Ozias Bvute, ZImbabwe Cricket's MD, has defended Zimbabwe's right to retain their Test status

Cricinfo staff
12-Aug-2005
Ozias Bvute, has defended Zimbabwe's right to retain their Test status in the face of calls from across the world for them to be stripped of it following their two-day humiliation in the first Test at Harare Sports Club.
Bvute, Zimbabwe Cricket's managing director, said that although the result had been "disappointing", the country's future status "should not be on the basis of a bad result."
"The basis of any form of improvement is exposure, so it would be totally wrong to exclude us from any form of competition," he continued. "We feel that through exposure we shall improve. Rome was not built in a day. We are, however, confident that the team will do better in the next Test and other assignments to come. The 11 that were selected to represent the country were the best Zimbabwe could field, and we still have faith in them."
While Bvute's comments are bullish in the face of such overwhelming criticism, even the firmly controlled domestic press inside Zimbabwe appear finally to have had enough. On Tuesday, Lawrence Moyo, the country's Cricket Writer of the Year for the last three years, wrote a stinging attack on the performance against New Zealand.
And in today's Zimbabwe Independent, Darlington Majonga delivered perhaps the most vociferous broadside yet against the way the game is being run. "Slaughtered they were, and the cricketers we thought were the best at Zimbabwe's disposal seemed to have connived to discomfit all those who literally went hoarse defending the country's Test status after a couple of forgettable outings that were deemed harmful to the integrity of premier cricket," he wrote. "Dubious footwork, atrocious shot selection, inconsistent bowling and poor fielding combined to skid Zimbabwe to an unimaginable nadir in their 13-year flirtation with elite cricket."
Those comments were at odds with Bvute's implication that the result was a one-off that could be dismissed as disappointing. There have been too many similar one-offs for that, and unless New Zealand are too bored to bother, there is no reason that the Bulawayo Test next week will be any different.
Itai Dzamara, a former cricket reporter, blamed the ZC board for the embarassment. "It is all a result of the leadership crisis that rocked the game last year," he said. "The architects of that madness are still up and about, in charge of the gentlemen's game, never mind the so-called return of the rebels. It's the other side of the same coin".
Perhaps the widespread apathy inside Zimbabwe to the game was more telling than any spin. "It's sad when spectator apathy hits the wonderful game of cricket," Majonga continued, "and it's tantamount to treachery to the millions who follow the game religiously when they are subjected to mismatches that mock their passion."

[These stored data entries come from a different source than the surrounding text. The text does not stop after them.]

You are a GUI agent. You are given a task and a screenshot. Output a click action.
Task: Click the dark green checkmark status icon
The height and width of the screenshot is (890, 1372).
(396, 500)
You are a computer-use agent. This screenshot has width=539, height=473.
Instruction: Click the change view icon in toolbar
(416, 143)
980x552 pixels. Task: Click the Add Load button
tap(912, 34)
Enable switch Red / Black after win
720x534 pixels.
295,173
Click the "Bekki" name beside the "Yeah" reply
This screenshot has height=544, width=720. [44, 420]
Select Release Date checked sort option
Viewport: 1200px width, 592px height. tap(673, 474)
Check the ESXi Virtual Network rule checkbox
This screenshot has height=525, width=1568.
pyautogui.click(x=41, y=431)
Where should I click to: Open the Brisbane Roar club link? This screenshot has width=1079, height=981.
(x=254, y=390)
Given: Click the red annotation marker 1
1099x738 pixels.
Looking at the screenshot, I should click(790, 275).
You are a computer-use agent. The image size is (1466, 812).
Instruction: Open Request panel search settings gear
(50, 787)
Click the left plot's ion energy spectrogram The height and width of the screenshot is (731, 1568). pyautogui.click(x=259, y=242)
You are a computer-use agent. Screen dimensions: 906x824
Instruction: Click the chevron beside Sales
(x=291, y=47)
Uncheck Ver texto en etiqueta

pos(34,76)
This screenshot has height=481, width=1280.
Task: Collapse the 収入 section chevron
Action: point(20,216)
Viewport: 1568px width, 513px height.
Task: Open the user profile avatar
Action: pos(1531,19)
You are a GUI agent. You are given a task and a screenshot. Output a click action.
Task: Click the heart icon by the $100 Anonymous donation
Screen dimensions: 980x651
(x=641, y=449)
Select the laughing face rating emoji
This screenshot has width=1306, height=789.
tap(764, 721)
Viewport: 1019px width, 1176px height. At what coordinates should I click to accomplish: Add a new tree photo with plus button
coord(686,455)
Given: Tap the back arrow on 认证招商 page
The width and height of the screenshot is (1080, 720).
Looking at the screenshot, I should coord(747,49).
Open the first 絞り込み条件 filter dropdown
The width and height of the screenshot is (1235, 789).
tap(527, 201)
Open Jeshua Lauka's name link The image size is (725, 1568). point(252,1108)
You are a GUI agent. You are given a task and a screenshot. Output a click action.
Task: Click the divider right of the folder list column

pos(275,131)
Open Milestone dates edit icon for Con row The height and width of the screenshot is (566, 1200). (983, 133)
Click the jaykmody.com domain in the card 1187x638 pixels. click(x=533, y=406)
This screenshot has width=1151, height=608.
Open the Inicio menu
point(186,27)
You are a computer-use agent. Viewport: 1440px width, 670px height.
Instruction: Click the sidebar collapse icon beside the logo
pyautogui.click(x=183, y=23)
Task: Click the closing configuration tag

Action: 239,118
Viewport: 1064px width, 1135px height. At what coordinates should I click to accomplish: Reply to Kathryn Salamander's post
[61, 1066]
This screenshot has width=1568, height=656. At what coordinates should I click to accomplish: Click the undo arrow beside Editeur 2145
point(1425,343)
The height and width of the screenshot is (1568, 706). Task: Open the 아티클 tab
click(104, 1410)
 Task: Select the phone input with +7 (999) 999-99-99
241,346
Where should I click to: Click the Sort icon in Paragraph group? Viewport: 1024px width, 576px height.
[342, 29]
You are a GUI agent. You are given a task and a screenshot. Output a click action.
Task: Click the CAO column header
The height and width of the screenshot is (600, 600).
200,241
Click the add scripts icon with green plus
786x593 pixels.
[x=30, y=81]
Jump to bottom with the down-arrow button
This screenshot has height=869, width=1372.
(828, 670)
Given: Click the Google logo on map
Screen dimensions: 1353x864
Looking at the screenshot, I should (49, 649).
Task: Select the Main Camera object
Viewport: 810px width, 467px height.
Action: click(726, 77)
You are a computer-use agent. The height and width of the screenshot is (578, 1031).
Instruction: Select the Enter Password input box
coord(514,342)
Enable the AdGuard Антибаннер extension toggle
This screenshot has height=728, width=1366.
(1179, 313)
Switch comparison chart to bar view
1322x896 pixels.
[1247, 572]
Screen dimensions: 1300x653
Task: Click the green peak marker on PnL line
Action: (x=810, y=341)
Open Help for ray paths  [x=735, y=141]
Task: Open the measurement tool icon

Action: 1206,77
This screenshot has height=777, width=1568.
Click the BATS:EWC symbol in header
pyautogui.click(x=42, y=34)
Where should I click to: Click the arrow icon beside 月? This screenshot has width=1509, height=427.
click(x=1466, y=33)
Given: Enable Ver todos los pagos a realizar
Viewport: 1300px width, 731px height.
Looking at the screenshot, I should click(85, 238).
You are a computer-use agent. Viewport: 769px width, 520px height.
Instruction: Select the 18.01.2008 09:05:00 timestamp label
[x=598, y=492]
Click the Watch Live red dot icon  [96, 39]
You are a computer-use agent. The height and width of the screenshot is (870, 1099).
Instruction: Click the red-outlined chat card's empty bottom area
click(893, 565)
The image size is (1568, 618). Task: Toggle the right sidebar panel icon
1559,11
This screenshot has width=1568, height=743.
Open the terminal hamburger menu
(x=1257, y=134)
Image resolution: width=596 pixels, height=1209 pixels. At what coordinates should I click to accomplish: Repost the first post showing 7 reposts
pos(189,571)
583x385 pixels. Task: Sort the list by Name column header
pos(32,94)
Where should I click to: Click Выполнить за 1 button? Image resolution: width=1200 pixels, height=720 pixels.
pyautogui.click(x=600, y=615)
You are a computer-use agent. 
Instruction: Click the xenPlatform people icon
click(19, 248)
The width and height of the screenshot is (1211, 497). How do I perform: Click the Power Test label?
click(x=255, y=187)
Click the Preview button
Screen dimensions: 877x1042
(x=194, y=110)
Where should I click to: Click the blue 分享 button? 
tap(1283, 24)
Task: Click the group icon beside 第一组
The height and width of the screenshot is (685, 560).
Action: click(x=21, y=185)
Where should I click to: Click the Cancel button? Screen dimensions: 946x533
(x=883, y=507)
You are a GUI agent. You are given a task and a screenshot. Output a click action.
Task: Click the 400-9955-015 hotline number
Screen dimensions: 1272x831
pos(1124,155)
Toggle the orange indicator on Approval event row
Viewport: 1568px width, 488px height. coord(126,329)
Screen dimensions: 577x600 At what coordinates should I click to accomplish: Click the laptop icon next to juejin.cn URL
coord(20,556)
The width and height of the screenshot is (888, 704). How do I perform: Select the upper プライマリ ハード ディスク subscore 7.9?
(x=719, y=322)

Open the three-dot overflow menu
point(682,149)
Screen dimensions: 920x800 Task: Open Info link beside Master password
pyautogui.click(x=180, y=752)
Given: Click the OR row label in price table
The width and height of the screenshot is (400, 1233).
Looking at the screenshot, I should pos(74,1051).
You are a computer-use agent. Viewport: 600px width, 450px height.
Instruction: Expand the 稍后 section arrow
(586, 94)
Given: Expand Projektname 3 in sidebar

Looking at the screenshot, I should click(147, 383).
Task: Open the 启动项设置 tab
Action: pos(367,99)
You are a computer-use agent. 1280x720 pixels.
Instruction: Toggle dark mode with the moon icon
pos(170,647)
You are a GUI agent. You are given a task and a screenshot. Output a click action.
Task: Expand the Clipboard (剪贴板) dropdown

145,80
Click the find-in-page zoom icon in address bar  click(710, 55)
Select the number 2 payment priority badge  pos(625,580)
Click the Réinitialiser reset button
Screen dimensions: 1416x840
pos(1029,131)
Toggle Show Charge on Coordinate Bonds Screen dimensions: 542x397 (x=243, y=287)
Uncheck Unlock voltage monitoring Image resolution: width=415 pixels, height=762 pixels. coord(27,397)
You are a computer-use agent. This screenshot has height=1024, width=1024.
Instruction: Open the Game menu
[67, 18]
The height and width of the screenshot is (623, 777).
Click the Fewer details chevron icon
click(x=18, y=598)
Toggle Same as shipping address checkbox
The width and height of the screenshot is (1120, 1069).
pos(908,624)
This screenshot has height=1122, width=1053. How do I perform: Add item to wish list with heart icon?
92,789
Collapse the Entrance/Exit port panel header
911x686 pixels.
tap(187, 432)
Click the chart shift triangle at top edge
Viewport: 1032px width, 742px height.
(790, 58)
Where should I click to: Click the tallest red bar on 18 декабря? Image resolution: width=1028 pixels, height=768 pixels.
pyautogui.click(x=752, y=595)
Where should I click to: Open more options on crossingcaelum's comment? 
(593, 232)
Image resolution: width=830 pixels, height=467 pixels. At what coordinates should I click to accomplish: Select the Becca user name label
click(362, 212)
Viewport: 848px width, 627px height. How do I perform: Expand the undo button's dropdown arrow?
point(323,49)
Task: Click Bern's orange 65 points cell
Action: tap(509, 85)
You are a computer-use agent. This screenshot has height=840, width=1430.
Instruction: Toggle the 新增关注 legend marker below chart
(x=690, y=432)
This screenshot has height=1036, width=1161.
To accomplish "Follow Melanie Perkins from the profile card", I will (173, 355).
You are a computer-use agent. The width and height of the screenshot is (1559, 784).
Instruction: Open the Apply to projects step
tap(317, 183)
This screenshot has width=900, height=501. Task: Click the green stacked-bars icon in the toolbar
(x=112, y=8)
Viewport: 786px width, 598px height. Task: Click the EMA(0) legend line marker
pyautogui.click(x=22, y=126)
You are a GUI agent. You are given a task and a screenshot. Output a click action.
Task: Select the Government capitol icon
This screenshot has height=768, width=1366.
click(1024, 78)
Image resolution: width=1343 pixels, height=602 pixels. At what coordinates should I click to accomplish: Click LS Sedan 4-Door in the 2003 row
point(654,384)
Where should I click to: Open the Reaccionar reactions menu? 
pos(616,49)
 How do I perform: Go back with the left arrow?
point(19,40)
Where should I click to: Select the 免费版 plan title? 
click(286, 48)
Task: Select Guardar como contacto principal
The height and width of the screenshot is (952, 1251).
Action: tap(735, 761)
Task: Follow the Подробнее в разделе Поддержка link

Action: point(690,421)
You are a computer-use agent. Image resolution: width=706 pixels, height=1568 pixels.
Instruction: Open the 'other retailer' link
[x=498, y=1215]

Although the ICC continues to maintain that the way to help Zimbabwe is to support rather than punish them, feedback to Cricinfo in response to an article calling on the ICC to step in was overwhelmingly of the opinion that enough is enough. In 2004, Ehsan Mani, the ICC's president, stressed the need for the ICC to protect the integrity of international cricket. It is that integrity which is now being widely questioned.
The last word goes to Majonga. "It's a lot that needs to be done to not only save Zimbabwe's Test status, but to ensure the country becomes successful on the international scene. And Peter Chingoka knows it as well. Otherwise the mess we witnessed this week is a serious indictment of the Zimbabwe Cricket leadership, though the 11 men who embarrassed us should do some serious soul-searching.
"If the Zimbabwe Cricket and the players themselves have any conscience, they should know that Zimbabweans and world cricket don't deserve this."